[Begin]
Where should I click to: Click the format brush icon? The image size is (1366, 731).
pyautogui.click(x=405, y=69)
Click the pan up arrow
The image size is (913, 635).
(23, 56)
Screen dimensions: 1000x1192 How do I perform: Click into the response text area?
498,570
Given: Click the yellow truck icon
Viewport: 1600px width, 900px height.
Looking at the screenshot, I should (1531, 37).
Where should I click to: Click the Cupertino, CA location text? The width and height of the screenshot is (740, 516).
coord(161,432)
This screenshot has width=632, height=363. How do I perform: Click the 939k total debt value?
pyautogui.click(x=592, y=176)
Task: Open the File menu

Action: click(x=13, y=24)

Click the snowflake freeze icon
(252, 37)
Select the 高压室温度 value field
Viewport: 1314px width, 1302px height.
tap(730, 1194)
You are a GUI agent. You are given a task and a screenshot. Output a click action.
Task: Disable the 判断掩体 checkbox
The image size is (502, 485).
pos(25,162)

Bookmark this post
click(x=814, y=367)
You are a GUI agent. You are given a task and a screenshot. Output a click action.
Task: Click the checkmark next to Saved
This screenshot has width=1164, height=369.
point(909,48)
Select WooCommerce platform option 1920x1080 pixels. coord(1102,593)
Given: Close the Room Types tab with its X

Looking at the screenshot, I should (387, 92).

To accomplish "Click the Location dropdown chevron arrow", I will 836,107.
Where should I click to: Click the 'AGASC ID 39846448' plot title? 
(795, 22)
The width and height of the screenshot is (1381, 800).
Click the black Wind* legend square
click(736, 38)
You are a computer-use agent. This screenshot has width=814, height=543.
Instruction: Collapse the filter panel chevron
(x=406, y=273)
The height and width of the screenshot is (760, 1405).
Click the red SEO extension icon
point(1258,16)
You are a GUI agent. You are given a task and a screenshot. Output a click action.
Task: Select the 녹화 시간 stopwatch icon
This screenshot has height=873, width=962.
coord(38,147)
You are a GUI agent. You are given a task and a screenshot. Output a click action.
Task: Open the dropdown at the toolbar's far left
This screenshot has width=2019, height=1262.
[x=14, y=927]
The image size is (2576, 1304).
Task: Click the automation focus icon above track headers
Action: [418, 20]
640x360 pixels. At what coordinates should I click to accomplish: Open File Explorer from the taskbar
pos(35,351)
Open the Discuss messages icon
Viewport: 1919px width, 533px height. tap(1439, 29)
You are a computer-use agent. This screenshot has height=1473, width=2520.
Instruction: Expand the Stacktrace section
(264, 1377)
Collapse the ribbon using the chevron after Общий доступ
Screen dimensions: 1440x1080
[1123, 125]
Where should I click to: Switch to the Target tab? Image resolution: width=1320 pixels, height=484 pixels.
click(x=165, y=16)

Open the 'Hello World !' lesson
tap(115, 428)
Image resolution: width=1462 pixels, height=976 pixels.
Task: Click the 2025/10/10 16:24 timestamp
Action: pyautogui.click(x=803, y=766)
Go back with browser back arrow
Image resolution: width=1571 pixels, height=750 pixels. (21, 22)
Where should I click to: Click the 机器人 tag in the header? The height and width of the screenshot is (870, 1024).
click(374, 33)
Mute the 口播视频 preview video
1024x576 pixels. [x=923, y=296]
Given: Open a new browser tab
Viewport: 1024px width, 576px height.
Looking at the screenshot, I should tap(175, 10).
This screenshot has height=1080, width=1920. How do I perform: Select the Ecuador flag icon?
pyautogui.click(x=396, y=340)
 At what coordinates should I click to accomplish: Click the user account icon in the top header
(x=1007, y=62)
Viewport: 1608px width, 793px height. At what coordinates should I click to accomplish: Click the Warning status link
[End]
Rewrite the listing above, substituting "desktop assistant" for each occurrence of "GUI agent" and leaving every other character unchanged.

Where should I click to: Click the format brush icon? The image size is (1366, 731).
pyautogui.click(x=405, y=69)
Click the pan up arrow
The image size is (913, 635).
(23, 56)
Screen dimensions: 1000x1192 How do I perform: Click into the response text area?
498,570
Given: Click the yellow truck icon
Viewport: 1600px width, 900px height.
Looking at the screenshot, I should (1531, 37).
Where should I click to: Click the Cupertino, CA location text? The width and height of the screenshot is (740, 516).
coord(161,432)
This screenshot has width=632, height=363. How do I perform: Click the 939k total debt value?
pyautogui.click(x=592, y=176)
Task: Open the File menu

Action: click(x=13, y=24)

Click the snowflake freeze icon
(252, 37)
Select the 高压室温度 value field
Viewport: 1314px width, 1302px height.
tap(730, 1194)
You are a desktop assistant. You are given a task and a screenshot. Output a click action.
Task: Disable the 判断掩体 checkbox
The image size is (502, 485).
pos(25,162)

Bookmark this post
click(x=814, y=367)
You are a desktop assistant. You are given a task and a screenshot. Output a click action.
Task: Click the checkmark next to Saved
This screenshot has width=1164, height=369.
point(909,48)
Select WooCommerce platform option 1920x1080 pixels. coord(1102,593)
Given: Close the Room Types tab with its X

Looking at the screenshot, I should (387, 92).

To accomplish "Click the Location dropdown chevron arrow", I will 836,107.
Where should I click to: Click the 'AGASC ID 39846448' plot title? 
(795, 22)
The width and height of the screenshot is (1381, 800).
Click the black Wind* legend square
click(736, 38)
You are a computer-use agent. This screenshot has width=814, height=543.
Instruction: Collapse the filter panel chevron
(x=406, y=273)
The height and width of the screenshot is (760, 1405).
Click the red SEO extension icon
point(1258,16)
You are a desktop assistant. You are given a task and a screenshot. Output a click action.
Task: Select the 녹화 시간 stopwatch icon
This screenshot has height=873, width=962.
coord(38,147)
You are a desktop assistant. You are given a task and a screenshot. Output a click action.
Task: Open the dropdown at the toolbar's far left
This screenshot has width=2019, height=1262.
[x=14, y=927]
The image size is (2576, 1304).
Task: Click the automation focus icon above track headers
Action: [418, 20]
640x360 pixels. At what coordinates should I click to accomplish: Open File Explorer from the taskbar
pos(35,351)
Open the Discuss messages icon
Viewport: 1919px width, 533px height. tap(1439, 29)
You are a computer-use agent. This screenshot has height=1473, width=2520.
Instruction: Expand the Stacktrace section
(264, 1377)
Collapse the ribbon using the chevron after Общий доступ
Screen dimensions: 1440x1080
[1123, 125]
Where should I click to: Switch to the Target tab? Image resolution: width=1320 pixels, height=484 pixels.
click(x=165, y=16)

Open the 'Hello World !' lesson
tap(115, 428)
Image resolution: width=1462 pixels, height=976 pixels.
Task: Click the 2025/10/10 16:24 timestamp
Action: pyautogui.click(x=803, y=766)
Go back with browser back arrow
Image resolution: width=1571 pixels, height=750 pixels. (21, 22)
Where should I click to: Click the 机器人 tag in the header? The height and width of the screenshot is (870, 1024).
click(374, 33)
Mute the 口播视频 preview video
1024x576 pixels. [x=923, y=296]
Given: Open a new browser tab
Viewport: 1024px width, 576px height.
Looking at the screenshot, I should tap(175, 10).
This screenshot has height=1080, width=1920. How do I perform: Select the Ecuador flag icon?
pyautogui.click(x=396, y=340)
 At what coordinates should I click to accomplish: Click the user account icon in the top header
(x=1007, y=62)
Viewport: 1608px width, 793px height. At what coordinates should I click to accomplish: Click the Warning status link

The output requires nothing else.